* [Exercise objective] Turn the data starting at the line that contains "coordinates (1333, 807)." and ending at the line that contains "(1488, 793)." into a numbered list, leaving out blank lines.

* [Material]
------------------------------------

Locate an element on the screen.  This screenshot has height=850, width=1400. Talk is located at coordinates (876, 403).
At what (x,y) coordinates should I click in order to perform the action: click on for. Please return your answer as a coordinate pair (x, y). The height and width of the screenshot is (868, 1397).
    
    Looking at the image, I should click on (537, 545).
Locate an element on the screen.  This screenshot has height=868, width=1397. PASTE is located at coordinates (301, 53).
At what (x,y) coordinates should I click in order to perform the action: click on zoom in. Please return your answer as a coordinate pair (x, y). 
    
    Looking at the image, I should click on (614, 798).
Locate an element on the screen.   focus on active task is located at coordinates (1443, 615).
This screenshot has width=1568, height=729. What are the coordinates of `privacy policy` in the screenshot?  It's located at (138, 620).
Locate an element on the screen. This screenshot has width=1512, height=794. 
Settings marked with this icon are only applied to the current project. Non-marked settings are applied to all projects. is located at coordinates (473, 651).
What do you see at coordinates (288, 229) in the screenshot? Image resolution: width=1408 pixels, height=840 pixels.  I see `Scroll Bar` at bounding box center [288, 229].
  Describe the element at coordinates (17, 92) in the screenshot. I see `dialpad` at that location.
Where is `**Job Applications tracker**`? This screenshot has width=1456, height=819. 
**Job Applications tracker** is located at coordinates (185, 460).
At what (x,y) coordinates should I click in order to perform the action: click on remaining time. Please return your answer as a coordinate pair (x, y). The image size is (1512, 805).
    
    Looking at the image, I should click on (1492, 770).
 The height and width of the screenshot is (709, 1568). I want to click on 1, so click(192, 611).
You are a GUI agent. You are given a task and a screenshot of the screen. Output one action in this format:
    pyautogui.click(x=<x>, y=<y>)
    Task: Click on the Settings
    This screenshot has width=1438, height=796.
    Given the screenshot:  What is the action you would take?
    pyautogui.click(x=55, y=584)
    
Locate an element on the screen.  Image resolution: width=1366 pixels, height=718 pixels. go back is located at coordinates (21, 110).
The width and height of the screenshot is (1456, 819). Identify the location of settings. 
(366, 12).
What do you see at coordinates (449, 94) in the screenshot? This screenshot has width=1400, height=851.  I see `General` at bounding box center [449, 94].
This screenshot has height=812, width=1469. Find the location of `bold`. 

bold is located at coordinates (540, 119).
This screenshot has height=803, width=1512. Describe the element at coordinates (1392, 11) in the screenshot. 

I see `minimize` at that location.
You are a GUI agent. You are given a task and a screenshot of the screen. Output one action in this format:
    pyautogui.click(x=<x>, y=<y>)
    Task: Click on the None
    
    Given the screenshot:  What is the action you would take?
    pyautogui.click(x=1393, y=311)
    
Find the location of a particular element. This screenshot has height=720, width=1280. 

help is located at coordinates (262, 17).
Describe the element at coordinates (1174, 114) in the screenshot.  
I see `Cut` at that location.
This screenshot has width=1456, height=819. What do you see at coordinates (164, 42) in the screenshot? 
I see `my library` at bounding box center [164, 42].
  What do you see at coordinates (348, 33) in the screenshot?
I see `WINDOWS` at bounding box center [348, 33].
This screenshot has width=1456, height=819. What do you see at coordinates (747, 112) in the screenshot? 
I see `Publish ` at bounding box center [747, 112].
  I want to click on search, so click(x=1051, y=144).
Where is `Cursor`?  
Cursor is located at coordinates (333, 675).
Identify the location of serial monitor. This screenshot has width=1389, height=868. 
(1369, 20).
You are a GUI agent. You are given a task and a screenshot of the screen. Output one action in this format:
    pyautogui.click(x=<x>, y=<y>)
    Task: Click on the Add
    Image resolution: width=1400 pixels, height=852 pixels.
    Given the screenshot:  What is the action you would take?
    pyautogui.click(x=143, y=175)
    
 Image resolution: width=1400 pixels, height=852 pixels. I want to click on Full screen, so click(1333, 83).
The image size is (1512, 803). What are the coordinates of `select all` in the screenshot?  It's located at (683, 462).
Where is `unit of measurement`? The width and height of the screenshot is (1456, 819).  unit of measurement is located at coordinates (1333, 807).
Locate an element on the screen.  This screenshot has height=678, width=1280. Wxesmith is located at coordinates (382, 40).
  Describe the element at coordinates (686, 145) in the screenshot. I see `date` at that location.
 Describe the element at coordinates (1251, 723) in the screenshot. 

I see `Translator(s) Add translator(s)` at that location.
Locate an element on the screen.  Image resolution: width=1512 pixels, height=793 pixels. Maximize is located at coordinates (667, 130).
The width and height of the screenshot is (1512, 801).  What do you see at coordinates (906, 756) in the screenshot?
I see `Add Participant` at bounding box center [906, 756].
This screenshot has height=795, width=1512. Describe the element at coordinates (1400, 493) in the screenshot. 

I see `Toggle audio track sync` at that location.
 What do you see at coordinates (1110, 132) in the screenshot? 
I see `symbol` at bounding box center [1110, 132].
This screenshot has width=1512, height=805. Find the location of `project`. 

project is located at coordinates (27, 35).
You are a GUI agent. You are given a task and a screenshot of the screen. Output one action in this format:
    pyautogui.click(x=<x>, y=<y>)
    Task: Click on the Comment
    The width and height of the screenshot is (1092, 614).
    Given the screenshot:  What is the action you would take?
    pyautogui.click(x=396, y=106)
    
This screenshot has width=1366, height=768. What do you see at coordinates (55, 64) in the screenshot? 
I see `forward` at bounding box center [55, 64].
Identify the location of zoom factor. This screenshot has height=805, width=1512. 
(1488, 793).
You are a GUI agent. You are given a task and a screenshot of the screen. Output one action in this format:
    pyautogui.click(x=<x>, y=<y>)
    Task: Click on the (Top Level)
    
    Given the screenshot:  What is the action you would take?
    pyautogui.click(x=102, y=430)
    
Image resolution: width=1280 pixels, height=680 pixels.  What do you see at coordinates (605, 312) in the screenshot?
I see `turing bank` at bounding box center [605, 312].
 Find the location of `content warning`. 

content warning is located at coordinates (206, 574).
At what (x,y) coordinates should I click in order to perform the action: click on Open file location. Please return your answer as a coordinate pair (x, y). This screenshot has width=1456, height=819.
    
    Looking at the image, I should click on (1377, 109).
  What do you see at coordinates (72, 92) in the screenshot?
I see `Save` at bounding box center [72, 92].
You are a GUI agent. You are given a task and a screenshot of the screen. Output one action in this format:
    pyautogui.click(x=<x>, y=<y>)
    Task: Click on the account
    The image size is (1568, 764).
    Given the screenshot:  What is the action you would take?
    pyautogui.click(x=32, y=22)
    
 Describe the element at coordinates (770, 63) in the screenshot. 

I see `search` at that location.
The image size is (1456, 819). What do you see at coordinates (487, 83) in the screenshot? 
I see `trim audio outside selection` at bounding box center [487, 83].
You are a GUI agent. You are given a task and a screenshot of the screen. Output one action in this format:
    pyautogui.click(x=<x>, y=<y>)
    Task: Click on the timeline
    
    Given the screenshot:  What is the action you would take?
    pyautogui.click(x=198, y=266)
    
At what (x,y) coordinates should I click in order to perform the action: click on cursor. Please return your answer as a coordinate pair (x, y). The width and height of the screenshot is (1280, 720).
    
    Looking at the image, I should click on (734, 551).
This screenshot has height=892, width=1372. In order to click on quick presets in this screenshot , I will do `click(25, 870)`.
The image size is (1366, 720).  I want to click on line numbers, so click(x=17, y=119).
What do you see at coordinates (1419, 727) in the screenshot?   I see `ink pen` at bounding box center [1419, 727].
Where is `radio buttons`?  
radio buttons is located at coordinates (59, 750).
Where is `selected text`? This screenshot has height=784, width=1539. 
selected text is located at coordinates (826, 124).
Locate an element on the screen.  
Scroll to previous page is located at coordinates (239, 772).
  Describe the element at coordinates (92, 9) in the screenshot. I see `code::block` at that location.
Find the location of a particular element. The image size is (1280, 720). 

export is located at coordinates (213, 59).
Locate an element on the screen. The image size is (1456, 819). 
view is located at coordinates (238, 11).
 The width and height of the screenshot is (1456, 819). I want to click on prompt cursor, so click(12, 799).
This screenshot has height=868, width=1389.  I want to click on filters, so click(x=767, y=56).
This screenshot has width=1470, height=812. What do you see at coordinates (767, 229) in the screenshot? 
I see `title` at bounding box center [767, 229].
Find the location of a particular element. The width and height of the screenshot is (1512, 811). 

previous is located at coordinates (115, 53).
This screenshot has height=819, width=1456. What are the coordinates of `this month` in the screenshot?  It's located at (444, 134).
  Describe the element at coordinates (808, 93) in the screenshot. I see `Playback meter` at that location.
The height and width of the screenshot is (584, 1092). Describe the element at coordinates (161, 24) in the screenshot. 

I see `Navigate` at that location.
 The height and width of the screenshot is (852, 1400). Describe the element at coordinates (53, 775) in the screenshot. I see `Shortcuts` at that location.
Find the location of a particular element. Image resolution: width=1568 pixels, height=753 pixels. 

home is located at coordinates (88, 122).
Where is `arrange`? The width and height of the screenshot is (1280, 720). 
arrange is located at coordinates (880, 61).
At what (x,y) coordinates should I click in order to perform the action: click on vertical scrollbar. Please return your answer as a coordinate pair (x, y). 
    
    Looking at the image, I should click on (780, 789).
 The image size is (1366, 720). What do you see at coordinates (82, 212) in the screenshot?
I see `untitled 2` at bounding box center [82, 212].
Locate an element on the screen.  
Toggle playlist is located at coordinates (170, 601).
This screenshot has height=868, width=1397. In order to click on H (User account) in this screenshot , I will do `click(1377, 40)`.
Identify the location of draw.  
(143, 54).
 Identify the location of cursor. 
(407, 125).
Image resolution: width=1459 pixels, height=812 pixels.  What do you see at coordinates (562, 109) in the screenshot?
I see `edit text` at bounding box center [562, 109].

------------------------------------

* [Result]
1. Where is `unit of measurement`? The width and height of the screenshot is (1456, 819).  unit of measurement is located at coordinates (1333, 807).
2. Locate an element on the screen.  This screenshot has height=678, width=1280. Wxesmith is located at coordinates (382, 40).
3.   Describe the element at coordinates (686, 145) in the screenshot. I see `date` at that location.
4.  Describe the element at coordinates (1251, 723) in the screenshot. 
5. I see `Translator(s) Add translator(s)` at that location.
6. Locate an element on the screen.  Image resolution: width=1512 pixels, height=793 pixels. Maximize is located at coordinates (667, 130).
7. The width and height of the screenshot is (1512, 801).  What do you see at coordinates (906, 756) in the screenshot?
8. I see `Add Participant` at bounding box center [906, 756].
9. This screenshot has height=795, width=1512. Describe the element at coordinates (1400, 493) in the screenshot. 
10. I see `Toggle audio track sync` at that location.
11.  What do you see at coordinates (1110, 132) in the screenshot? 
12. I see `symbol` at bounding box center [1110, 132].
13. This screenshot has width=1512, height=805. Find the location of `project`. 
14. project is located at coordinates (27, 35).
15. You are a GUI agent. You are given a task and a screenshot of the screen. Output one action in this format:
16.     pyautogui.click(x=<x>, y=<y>)
17.     Task: Click on the Comment
18.     The width and height of the screenshot is (1092, 614).
19.     Given the screenshot:  What is the action you would take?
20.     pyautogui.click(x=396, y=106)
21. This screenshot has width=1366, height=768. What do you see at coordinates (55, 64) in the screenshot? 
22. I see `forward` at bounding box center [55, 64].
23. Identify the location of zoom factor. This screenshot has height=805, width=1512. 
24. (1488, 793).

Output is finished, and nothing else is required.